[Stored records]

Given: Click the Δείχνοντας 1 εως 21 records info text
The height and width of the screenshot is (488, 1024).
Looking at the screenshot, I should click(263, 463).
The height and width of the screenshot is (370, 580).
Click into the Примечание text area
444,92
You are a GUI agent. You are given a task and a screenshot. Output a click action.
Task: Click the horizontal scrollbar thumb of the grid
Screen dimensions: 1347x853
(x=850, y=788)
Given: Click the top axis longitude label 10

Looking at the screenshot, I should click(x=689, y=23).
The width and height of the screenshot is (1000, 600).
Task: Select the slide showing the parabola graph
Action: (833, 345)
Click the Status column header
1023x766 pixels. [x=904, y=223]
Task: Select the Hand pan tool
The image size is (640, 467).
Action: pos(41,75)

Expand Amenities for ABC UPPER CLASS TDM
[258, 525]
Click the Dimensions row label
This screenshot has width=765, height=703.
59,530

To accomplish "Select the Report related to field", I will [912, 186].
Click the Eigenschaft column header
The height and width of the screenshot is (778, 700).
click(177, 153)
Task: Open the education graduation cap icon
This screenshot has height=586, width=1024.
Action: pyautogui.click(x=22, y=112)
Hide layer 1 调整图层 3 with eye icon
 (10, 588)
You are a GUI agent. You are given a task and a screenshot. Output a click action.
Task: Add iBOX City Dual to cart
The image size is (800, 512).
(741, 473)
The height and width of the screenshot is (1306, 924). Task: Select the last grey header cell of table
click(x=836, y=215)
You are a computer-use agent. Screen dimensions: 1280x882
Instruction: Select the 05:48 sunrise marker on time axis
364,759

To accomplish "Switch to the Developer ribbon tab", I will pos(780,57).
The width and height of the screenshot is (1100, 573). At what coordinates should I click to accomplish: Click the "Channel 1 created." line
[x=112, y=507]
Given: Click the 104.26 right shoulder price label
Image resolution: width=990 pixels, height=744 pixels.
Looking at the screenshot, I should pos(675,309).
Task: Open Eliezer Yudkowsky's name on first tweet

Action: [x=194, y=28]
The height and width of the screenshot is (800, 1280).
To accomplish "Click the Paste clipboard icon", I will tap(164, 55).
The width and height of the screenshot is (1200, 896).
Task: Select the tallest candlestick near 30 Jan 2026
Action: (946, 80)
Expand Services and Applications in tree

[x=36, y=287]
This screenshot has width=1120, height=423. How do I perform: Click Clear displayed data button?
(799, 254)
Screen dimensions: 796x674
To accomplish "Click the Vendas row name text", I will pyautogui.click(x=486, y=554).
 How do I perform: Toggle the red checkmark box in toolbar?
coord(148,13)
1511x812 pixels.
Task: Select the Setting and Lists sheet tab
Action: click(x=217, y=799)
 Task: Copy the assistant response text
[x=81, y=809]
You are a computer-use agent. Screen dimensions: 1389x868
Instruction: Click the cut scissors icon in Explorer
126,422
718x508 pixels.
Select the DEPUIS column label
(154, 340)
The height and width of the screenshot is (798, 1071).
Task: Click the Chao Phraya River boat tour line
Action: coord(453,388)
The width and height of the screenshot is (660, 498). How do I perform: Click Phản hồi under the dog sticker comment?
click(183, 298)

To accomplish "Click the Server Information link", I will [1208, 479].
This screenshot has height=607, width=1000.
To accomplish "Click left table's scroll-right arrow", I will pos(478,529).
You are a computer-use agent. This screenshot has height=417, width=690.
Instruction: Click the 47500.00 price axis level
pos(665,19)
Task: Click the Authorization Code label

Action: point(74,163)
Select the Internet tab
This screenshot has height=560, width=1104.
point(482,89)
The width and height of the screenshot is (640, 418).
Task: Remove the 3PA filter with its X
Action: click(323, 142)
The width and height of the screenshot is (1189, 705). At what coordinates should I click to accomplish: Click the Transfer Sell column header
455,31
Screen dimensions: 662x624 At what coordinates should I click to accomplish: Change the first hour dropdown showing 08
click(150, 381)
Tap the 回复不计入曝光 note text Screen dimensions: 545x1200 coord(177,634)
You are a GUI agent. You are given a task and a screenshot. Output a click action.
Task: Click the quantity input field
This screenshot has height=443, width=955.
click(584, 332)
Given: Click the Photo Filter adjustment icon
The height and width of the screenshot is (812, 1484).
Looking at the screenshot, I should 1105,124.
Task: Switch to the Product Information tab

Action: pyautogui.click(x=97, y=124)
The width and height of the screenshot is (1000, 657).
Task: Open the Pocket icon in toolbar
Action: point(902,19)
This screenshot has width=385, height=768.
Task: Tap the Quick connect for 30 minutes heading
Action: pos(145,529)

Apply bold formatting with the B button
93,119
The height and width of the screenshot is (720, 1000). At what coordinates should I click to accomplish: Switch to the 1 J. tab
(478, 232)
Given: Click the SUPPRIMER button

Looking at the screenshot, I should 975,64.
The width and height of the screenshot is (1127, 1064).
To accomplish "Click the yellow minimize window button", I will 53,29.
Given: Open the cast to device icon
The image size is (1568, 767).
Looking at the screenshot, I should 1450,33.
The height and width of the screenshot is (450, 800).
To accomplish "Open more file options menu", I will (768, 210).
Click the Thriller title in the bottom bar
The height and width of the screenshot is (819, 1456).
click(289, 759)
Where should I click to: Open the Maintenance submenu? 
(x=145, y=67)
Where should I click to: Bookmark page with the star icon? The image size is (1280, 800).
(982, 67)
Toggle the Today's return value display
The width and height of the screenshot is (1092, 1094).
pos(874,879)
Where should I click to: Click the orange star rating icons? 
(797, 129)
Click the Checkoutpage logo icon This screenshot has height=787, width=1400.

YOUR ASSIGNMENT: Down to the last line, reproduce the entries above precisely.

ANSWER SECTION:
Given: Click the Δείχνοντας 1 εως 21 records info text
The height and width of the screenshot is (488, 1024).
Looking at the screenshot, I should click(263, 463).
The height and width of the screenshot is (370, 580).
Click into the Примечание text area
444,92
You are a GUI agent. You are given a task and a screenshot. Output a click action.
Task: Click the horizontal scrollbar thumb of the grid
Screen dimensions: 1347x853
(x=850, y=788)
Given: Click the top axis longitude label 10

Looking at the screenshot, I should click(x=689, y=23).
The width and height of the screenshot is (1000, 600).
Task: Select the slide showing the parabola graph
Action: (833, 345)
Click the Status column header
1023x766 pixels. [x=904, y=223]
Task: Select the Hand pan tool
The image size is (640, 467).
Action: pos(41,75)

Expand Amenities for ABC UPPER CLASS TDM
[258, 525]
Click the Dimensions row label
This screenshot has width=765, height=703.
59,530

To accomplish "Select the Report related to field", I will [912, 186].
Click the Eigenschaft column header
The height and width of the screenshot is (778, 700).
click(177, 153)
Task: Open the education graduation cap icon
This screenshot has height=586, width=1024.
Action: pyautogui.click(x=22, y=112)
Hide layer 1 调整图层 3 with eye icon
 (10, 588)
You are a GUI agent. You are given a task and a screenshot. Output a click action.
Task: Add iBOX City Dual to cart
The image size is (800, 512).
(741, 473)
The height and width of the screenshot is (1306, 924). Task: Select the last grey header cell of table
click(x=836, y=215)
You are a computer-use agent. Screen dimensions: 1280x882
Instruction: Select the 05:48 sunrise marker on time axis
364,759

To accomplish "Switch to the Developer ribbon tab", I will pos(780,57).
The width and height of the screenshot is (1100, 573). At what coordinates should I click to accomplish: Click the "Channel 1 created." line
[x=112, y=507]
Given: Click the 104.26 right shoulder price label
Image resolution: width=990 pixels, height=744 pixels.
Looking at the screenshot, I should pos(675,309).
Task: Open Eliezer Yudkowsky's name on first tweet

Action: [x=194, y=28]
The height and width of the screenshot is (800, 1280).
To accomplish "Click the Paste clipboard icon", I will tap(164, 55).
The width and height of the screenshot is (1200, 896).
Task: Select the tallest candlestick near 30 Jan 2026
Action: (946, 80)
Expand Services and Applications in tree

[x=36, y=287]
This screenshot has width=1120, height=423. How do I perform: Click Clear displayed data button?
(799, 254)
Screen dimensions: 796x674
To accomplish "Click the Vendas row name text", I will pyautogui.click(x=486, y=554).
 How do I perform: Toggle the red checkmark box in toolbar?
coord(148,13)
1511x812 pixels.
Task: Select the Setting and Lists sheet tab
Action: click(x=217, y=799)
 Task: Copy the assistant response text
[x=81, y=809]
You are a computer-use agent. Screen dimensions: 1389x868
Instruction: Click the cut scissors icon in Explorer
126,422
718x508 pixels.
Select the DEPUIS column label
(154, 340)
The height and width of the screenshot is (798, 1071).
Task: Click the Chao Phraya River boat tour line
Action: coord(453,388)
The width and height of the screenshot is (660, 498). How do I perform: Click Phản hồi under the dog sticker comment?
click(183, 298)

To accomplish "Click the Server Information link", I will [1208, 479].
This screenshot has height=607, width=1000.
To accomplish "Click left table's scroll-right arrow", I will pos(478,529).
You are a computer-use agent. This screenshot has height=417, width=690.
Instruction: Click the 47500.00 price axis level
pos(665,19)
Task: Click the Authorization Code label

Action: point(74,163)
Select the Internet tab
This screenshot has height=560, width=1104.
point(482,89)
The width and height of the screenshot is (640, 418).
Task: Remove the 3PA filter with its X
Action: click(323, 142)
The width and height of the screenshot is (1189, 705). At what coordinates should I click to accomplish: Click the Transfer Sell column header
455,31
Screen dimensions: 662x624 At what coordinates should I click to accomplish: Change the first hour dropdown showing 08
click(150, 381)
Tap the 回复不计入曝光 note text Screen dimensions: 545x1200 coord(177,634)
You are a GUI agent. You are given a task and a screenshot. Output a click action.
Task: Click the quantity input field
This screenshot has height=443, width=955.
click(584, 332)
Given: Click the Photo Filter adjustment icon
The height and width of the screenshot is (812, 1484).
Looking at the screenshot, I should 1105,124.
Task: Switch to the Product Information tab

Action: pyautogui.click(x=97, y=124)
The width and height of the screenshot is (1000, 657).
Task: Open the Pocket icon in toolbar
Action: point(902,19)
This screenshot has width=385, height=768.
Task: Tap the Quick connect for 30 minutes heading
Action: pos(145,529)

Apply bold formatting with the B button
93,119
The height and width of the screenshot is (720, 1000). At what coordinates should I click to accomplish: Switch to the 1 J. tab
(478, 232)
Given: Click the SUPPRIMER button

Looking at the screenshot, I should 975,64.
The width and height of the screenshot is (1127, 1064).
To accomplish "Click the yellow minimize window button", I will 53,29.
Given: Open the cast to device icon
The image size is (1568, 767).
Looking at the screenshot, I should 1450,33.
The height and width of the screenshot is (450, 800).
To accomplish "Open more file options menu", I will (768, 210).
Click the Thriller title in the bottom bar
The height and width of the screenshot is (819, 1456).
click(289, 759)
Where should I click to: Open the Maintenance submenu? 
(x=145, y=67)
Where should I click to: Bookmark page with the star icon? The image size is (1280, 800).
(982, 67)
Toggle the Today's return value display
The width and height of the screenshot is (1092, 1094).
pos(874,879)
Where should I click to: Click the orange star rating icons? 
(797, 129)
Click the Checkoutpage logo icon This screenshot has height=787, width=1400.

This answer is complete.